§ **Exercise**:
Wherever a line of the records contains "computer", copy that line.

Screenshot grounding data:
________________________________________

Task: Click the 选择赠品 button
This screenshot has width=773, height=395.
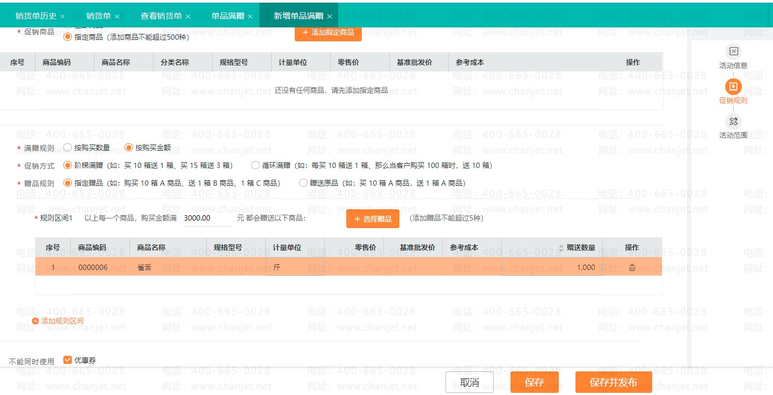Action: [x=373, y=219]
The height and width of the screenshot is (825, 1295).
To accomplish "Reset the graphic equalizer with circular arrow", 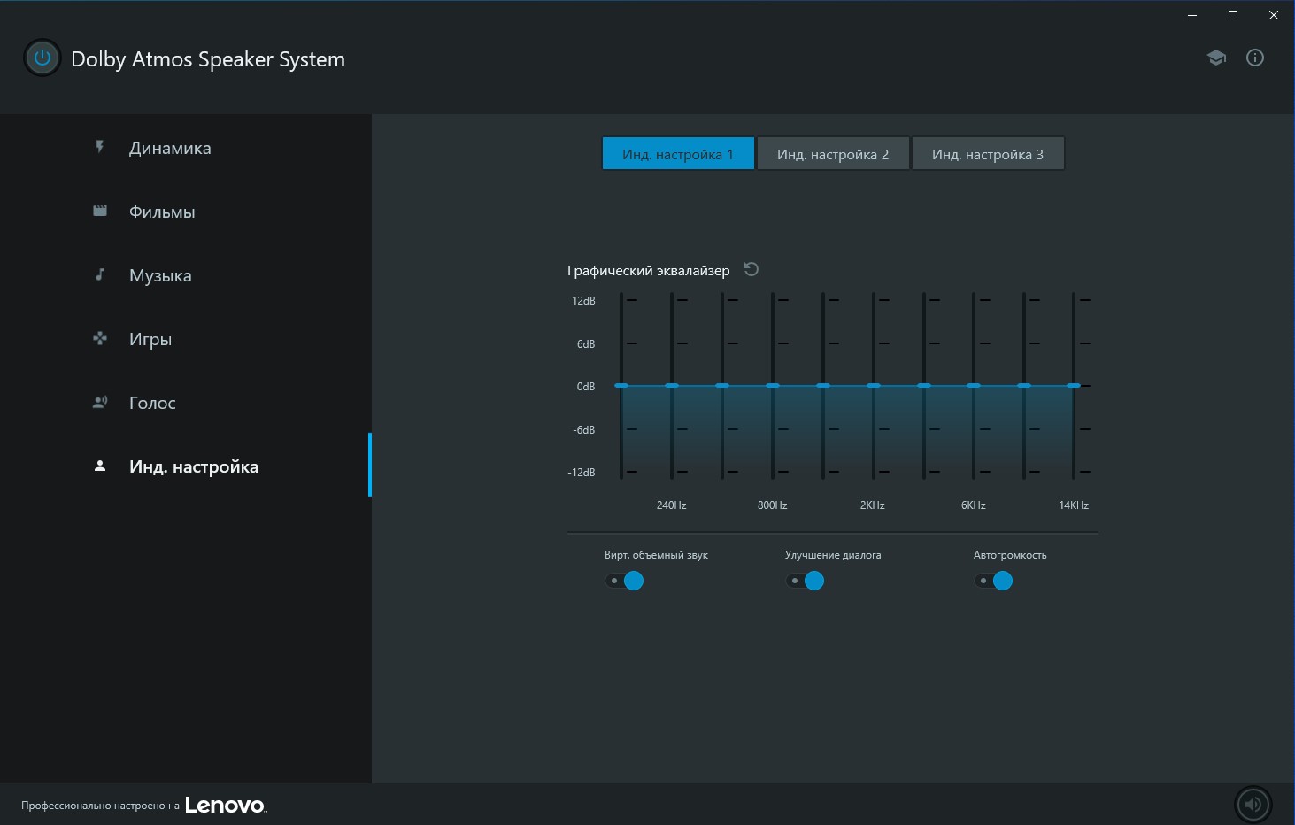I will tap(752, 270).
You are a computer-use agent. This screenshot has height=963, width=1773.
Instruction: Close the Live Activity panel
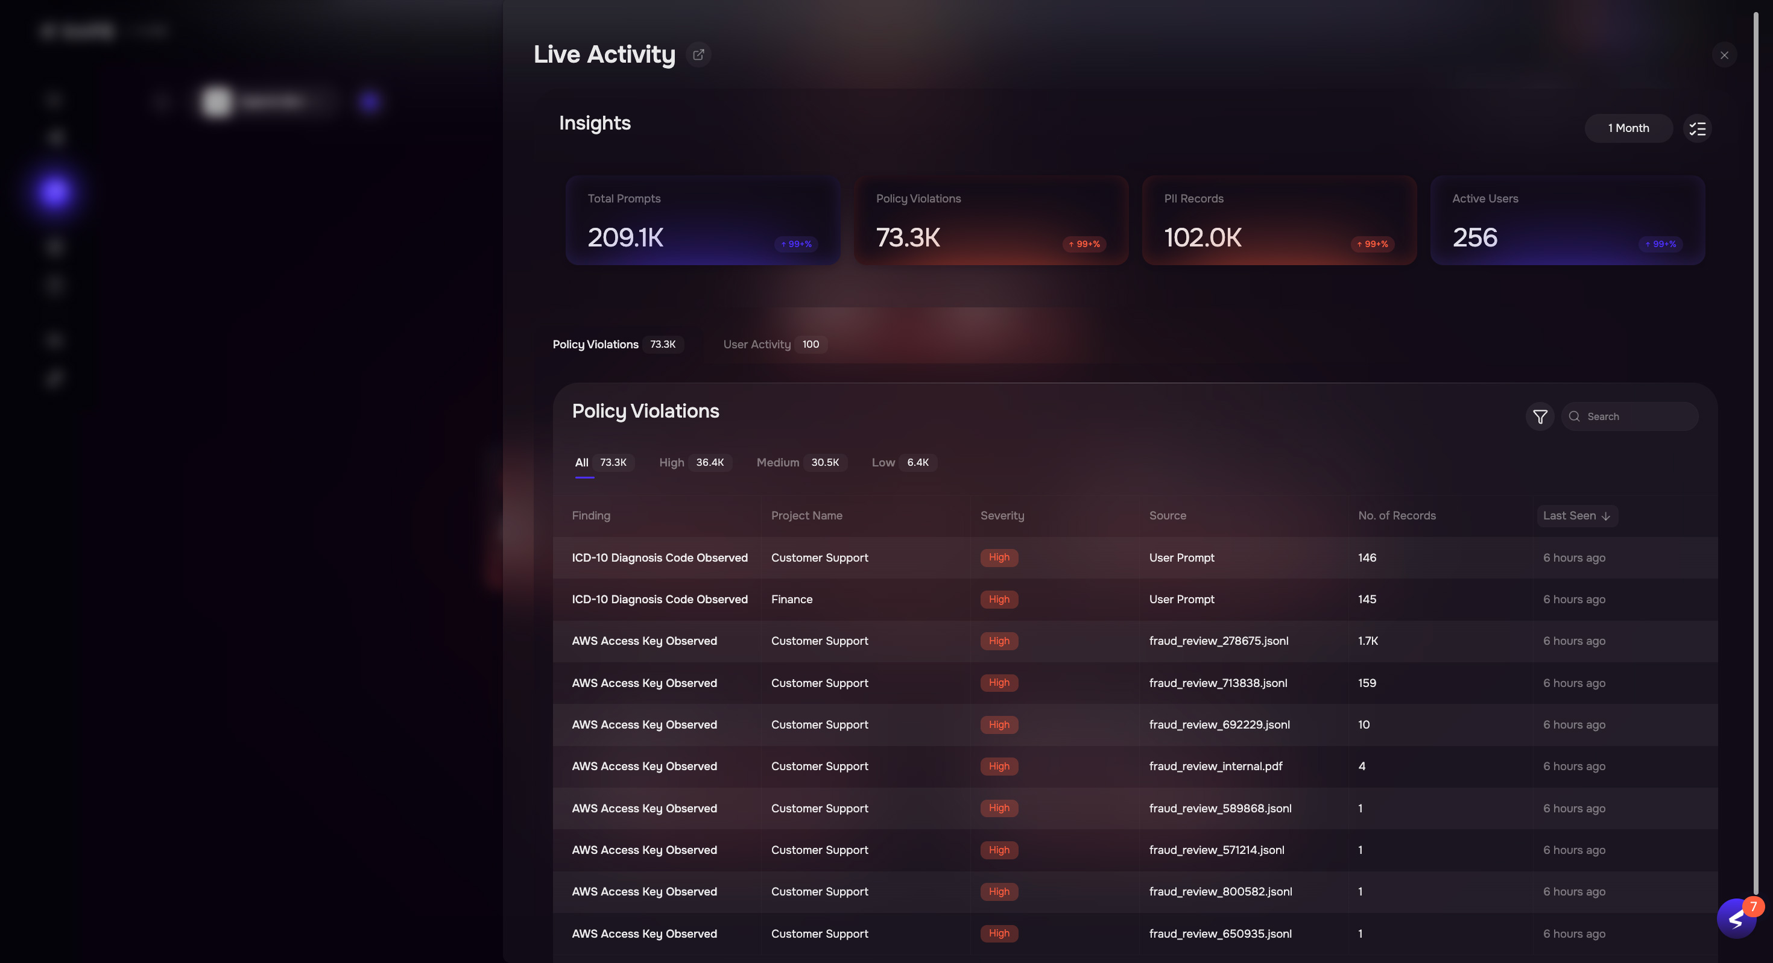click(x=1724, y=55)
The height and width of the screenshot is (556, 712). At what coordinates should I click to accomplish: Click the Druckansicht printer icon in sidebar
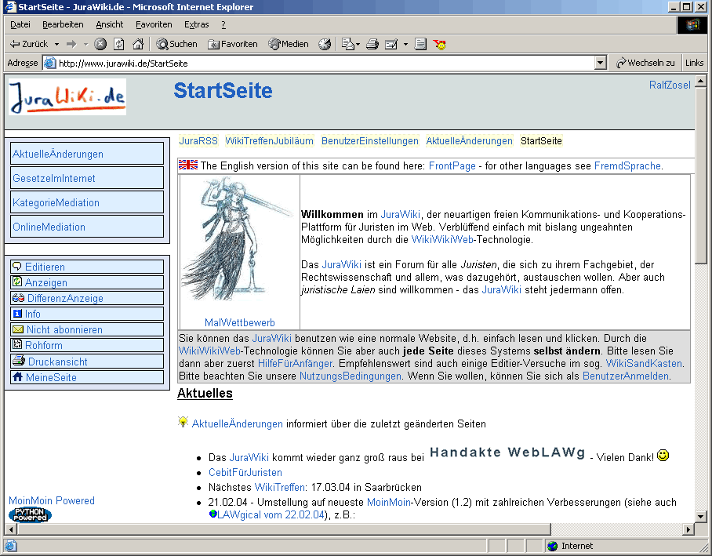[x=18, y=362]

________________________________________

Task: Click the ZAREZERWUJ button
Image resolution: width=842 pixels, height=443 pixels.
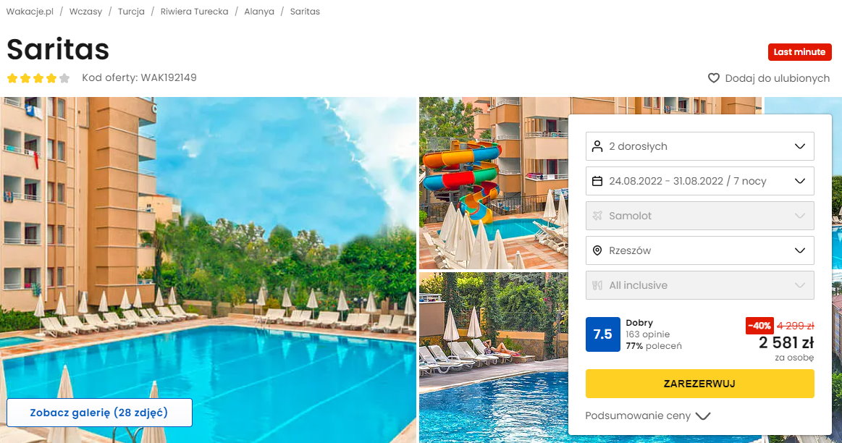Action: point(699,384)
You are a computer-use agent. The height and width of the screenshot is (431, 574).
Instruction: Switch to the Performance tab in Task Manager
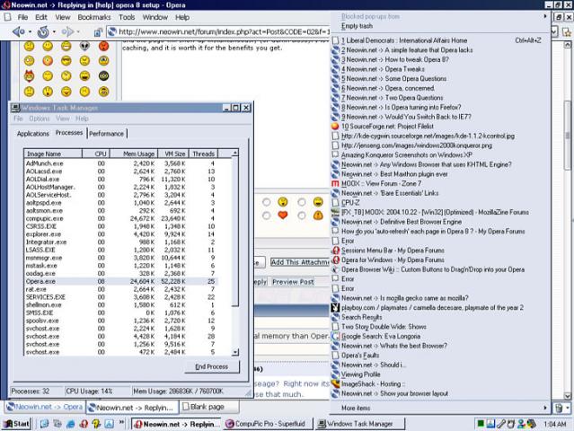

________________________________________

§ **Written response**:
You are a computer-use agent. This screenshot has height=963, width=1773.
You are a computer-use agent. The height and width of the screenshot is (431, 574).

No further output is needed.